Work request — Within the entries below, find the portion that opens with the line containing "is (980, 438)." and closes with the line containing "Given: Select the из аэропорта link". Retype that portion exactly and only.
*** Source data ***
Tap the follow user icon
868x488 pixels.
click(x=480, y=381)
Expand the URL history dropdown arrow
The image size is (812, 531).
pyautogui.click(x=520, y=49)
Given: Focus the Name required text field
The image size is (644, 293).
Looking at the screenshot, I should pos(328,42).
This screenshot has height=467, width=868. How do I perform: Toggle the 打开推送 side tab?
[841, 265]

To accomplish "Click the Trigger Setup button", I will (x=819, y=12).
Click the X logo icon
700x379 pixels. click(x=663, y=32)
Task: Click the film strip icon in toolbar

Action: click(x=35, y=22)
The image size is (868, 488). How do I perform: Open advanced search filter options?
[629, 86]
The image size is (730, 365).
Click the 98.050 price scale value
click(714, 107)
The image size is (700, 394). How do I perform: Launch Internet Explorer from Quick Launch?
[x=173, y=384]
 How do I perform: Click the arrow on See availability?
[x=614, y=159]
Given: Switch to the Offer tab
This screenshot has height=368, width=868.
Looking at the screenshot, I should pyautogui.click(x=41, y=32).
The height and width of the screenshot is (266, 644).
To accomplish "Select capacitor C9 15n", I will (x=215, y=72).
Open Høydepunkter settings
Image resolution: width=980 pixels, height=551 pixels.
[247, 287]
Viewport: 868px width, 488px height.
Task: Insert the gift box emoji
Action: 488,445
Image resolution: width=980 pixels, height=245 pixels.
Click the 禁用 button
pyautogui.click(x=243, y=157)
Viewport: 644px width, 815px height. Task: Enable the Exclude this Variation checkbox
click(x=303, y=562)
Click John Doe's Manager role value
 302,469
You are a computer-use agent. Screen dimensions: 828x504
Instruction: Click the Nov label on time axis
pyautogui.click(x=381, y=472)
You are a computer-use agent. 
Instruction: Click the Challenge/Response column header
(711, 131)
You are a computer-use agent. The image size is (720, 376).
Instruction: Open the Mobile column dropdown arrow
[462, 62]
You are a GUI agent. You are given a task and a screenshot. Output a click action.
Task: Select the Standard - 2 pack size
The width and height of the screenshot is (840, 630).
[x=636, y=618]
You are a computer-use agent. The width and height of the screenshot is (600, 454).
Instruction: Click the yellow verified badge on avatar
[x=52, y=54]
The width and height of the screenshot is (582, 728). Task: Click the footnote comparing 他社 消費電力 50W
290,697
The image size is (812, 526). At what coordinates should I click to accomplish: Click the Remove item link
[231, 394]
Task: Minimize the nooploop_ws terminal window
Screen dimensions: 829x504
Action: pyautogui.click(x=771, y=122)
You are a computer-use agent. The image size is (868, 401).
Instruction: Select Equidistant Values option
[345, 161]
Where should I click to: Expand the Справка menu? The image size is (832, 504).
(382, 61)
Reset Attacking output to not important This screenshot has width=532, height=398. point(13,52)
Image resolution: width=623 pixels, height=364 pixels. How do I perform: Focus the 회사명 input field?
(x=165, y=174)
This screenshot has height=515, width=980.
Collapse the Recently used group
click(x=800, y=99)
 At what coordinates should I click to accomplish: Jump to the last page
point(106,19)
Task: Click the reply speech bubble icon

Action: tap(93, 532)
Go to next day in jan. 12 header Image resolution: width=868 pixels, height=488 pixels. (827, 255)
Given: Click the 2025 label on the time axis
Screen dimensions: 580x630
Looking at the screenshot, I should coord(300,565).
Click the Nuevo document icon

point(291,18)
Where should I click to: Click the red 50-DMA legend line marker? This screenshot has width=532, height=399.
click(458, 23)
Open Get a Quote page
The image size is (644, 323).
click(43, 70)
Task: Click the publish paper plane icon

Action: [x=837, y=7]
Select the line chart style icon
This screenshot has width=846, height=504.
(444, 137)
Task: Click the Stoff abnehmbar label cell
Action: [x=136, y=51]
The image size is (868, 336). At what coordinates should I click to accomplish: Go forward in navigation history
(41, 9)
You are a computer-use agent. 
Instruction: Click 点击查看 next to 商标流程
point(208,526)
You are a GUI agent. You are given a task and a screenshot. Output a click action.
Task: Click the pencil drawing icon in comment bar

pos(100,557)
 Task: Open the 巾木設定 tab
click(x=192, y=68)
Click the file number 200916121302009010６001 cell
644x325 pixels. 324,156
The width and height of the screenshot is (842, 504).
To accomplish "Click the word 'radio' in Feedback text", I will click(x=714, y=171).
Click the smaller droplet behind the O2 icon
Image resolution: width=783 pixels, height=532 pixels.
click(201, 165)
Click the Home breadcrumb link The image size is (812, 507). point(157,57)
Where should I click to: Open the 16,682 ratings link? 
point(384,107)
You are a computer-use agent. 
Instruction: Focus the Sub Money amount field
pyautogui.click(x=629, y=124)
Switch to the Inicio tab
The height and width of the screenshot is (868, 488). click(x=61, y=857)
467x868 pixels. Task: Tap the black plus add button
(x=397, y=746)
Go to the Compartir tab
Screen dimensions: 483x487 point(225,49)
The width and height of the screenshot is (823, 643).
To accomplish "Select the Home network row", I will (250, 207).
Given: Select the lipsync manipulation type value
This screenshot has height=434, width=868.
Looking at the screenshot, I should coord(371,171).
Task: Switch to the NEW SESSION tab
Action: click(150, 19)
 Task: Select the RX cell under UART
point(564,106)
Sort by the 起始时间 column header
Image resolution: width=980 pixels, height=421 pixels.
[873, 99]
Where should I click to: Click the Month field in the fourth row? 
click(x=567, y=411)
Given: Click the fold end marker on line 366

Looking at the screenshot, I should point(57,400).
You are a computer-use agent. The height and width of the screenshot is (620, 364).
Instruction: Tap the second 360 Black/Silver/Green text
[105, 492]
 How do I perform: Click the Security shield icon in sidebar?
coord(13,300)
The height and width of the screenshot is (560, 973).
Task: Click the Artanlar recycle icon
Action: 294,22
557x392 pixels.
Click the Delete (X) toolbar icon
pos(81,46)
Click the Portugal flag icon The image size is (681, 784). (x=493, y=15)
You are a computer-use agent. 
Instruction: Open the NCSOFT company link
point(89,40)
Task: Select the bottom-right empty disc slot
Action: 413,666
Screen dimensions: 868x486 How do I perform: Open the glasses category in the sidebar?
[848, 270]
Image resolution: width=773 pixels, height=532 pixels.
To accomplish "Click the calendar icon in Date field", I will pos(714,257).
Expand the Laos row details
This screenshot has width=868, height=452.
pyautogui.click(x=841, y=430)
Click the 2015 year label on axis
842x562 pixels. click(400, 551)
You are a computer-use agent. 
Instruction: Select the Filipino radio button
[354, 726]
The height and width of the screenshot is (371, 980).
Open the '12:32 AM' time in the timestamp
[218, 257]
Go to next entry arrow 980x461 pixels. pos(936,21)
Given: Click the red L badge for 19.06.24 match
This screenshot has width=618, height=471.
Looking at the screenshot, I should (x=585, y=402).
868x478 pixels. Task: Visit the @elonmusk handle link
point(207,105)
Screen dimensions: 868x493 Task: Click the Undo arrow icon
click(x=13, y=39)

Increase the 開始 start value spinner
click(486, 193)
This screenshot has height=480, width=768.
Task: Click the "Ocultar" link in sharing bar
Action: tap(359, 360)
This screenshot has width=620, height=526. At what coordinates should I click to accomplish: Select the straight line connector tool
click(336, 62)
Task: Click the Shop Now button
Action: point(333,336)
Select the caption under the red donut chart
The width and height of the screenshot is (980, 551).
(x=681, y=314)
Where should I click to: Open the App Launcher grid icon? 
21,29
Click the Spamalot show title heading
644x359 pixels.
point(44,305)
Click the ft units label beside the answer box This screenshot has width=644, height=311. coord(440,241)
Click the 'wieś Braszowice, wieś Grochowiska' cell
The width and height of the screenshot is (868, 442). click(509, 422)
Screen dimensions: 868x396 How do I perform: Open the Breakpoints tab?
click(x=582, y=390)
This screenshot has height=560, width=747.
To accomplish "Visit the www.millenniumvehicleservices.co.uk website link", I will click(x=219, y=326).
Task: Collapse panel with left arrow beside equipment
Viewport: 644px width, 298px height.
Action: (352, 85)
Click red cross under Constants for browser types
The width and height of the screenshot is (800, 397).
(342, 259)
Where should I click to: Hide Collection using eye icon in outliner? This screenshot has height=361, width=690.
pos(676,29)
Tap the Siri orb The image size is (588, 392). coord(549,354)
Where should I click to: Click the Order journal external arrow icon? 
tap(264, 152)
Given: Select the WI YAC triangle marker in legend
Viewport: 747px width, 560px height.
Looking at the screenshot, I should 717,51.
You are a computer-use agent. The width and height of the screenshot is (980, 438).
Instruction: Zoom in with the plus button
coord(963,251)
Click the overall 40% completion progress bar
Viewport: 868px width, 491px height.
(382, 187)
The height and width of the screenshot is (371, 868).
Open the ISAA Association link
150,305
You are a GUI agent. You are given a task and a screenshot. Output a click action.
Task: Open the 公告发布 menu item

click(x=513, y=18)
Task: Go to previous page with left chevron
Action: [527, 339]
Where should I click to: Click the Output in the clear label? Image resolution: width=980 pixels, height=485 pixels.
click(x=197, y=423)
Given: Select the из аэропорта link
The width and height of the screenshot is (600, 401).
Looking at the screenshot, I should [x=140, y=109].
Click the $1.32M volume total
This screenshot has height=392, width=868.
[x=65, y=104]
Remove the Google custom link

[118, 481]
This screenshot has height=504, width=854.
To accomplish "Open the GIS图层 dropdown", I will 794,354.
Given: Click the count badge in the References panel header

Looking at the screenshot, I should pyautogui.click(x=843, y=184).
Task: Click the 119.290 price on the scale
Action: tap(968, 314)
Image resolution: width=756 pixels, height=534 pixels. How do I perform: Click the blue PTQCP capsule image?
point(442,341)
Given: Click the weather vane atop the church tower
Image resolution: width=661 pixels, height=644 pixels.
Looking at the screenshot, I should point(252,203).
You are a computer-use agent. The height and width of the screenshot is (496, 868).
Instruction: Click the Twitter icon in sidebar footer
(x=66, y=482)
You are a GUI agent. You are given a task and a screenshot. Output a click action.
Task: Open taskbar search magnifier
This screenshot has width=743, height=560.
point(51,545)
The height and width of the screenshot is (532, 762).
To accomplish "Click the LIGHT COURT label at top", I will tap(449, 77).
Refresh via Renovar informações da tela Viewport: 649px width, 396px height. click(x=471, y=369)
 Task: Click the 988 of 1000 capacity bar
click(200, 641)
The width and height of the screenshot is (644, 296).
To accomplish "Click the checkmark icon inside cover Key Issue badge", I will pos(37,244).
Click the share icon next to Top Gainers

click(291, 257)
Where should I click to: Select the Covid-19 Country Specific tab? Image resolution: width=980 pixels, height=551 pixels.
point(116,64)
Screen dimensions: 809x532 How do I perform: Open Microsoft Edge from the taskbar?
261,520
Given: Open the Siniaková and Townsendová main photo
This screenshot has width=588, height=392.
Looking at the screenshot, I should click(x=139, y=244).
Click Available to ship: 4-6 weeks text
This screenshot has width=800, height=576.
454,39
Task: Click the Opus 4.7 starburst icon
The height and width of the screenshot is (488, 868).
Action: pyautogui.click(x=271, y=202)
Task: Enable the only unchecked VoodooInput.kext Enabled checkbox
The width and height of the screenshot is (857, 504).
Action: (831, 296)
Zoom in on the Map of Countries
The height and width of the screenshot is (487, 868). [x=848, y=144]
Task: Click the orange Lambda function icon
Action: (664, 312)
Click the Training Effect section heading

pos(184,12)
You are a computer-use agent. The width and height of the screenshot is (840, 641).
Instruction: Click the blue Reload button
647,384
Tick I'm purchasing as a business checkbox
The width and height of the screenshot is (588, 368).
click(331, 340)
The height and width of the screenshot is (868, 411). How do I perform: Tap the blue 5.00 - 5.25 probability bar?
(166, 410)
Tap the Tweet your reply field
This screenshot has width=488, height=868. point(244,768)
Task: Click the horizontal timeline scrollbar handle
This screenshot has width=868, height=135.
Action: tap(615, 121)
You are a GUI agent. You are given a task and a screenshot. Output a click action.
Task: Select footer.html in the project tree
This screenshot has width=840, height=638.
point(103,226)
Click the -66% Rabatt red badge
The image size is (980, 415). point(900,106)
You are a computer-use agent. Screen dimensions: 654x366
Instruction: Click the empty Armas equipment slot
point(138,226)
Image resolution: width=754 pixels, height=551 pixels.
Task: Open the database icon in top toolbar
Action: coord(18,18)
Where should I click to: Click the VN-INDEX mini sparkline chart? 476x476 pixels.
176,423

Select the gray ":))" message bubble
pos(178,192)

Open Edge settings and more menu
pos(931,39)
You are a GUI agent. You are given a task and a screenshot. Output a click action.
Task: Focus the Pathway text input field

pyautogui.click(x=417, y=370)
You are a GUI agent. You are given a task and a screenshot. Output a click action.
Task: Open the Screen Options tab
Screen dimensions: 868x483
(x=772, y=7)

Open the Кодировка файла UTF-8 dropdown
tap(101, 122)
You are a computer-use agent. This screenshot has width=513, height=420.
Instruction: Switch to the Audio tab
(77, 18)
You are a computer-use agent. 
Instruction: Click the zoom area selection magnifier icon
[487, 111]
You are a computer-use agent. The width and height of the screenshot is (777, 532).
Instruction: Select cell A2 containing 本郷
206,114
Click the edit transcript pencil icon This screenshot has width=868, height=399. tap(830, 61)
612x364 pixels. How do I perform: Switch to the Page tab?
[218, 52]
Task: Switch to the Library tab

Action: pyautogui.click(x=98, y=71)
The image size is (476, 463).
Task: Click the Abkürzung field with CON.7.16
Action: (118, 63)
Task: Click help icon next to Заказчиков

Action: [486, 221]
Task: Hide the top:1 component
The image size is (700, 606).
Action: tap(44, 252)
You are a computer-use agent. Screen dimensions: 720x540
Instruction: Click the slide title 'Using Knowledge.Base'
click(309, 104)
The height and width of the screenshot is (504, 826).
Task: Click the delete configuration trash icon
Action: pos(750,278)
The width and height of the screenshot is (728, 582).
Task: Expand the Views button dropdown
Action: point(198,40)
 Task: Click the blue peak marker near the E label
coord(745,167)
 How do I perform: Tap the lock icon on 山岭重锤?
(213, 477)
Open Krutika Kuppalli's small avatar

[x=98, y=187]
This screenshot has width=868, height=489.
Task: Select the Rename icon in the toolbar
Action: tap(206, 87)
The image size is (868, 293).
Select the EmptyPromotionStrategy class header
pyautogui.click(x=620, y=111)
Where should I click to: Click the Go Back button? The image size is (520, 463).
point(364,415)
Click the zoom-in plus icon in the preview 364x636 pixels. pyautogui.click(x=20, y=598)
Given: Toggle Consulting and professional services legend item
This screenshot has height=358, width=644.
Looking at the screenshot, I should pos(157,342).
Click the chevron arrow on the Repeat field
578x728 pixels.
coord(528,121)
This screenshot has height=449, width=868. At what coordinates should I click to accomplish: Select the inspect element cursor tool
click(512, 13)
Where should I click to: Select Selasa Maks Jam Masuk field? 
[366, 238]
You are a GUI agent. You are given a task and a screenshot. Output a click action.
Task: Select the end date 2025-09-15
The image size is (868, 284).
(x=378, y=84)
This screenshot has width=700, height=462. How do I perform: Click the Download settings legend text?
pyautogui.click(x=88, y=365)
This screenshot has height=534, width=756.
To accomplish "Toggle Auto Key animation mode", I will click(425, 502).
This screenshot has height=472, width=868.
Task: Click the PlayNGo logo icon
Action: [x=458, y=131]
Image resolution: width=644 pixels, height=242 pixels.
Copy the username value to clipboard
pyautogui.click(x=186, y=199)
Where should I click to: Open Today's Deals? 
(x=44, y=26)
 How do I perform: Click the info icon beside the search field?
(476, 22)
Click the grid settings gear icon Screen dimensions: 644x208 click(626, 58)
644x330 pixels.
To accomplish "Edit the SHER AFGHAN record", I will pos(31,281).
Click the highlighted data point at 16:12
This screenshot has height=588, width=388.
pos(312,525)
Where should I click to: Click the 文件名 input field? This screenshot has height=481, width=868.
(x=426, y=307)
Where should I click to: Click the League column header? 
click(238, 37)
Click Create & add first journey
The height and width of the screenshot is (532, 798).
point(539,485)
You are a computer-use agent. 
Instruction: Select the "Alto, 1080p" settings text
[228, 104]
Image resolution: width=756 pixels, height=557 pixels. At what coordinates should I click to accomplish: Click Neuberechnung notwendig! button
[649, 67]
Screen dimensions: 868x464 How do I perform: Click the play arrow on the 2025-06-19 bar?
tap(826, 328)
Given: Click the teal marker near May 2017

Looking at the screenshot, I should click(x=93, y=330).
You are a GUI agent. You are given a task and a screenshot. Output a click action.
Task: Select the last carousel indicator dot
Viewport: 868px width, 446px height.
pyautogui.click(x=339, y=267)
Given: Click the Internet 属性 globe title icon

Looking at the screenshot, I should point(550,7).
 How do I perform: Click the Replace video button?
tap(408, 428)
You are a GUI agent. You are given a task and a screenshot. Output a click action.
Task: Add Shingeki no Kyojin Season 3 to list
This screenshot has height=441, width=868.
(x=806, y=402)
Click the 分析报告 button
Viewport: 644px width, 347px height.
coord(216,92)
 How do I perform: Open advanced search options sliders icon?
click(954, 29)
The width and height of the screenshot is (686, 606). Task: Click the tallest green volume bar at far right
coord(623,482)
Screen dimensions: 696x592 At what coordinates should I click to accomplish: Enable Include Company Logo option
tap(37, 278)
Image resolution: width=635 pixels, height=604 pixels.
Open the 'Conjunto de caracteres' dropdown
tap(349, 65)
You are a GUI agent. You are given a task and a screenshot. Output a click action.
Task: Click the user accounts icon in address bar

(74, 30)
*** End of Source data ***
Result —
You are a computer-use agent. The width and height of the screenshot is (980, 438).
Instruction: Zoom in with the plus button
coord(963,251)
Click the overall 40% completion progress bar
Viewport: 868px width, 491px height.
(382, 187)
The height and width of the screenshot is (371, 868).
Open the ISAA Association link
150,305
You are a GUI agent. You are given a task and a screenshot. Output a click action.
Task: Open the 公告发布 menu item

click(x=513, y=18)
Task: Go to previous page with left chevron
Action: [527, 339]
Where should I click to: Click the Output in the clear label? Image resolution: width=980 pixels, height=485 pixels.
click(x=197, y=423)
Given: Select the из аэропорта link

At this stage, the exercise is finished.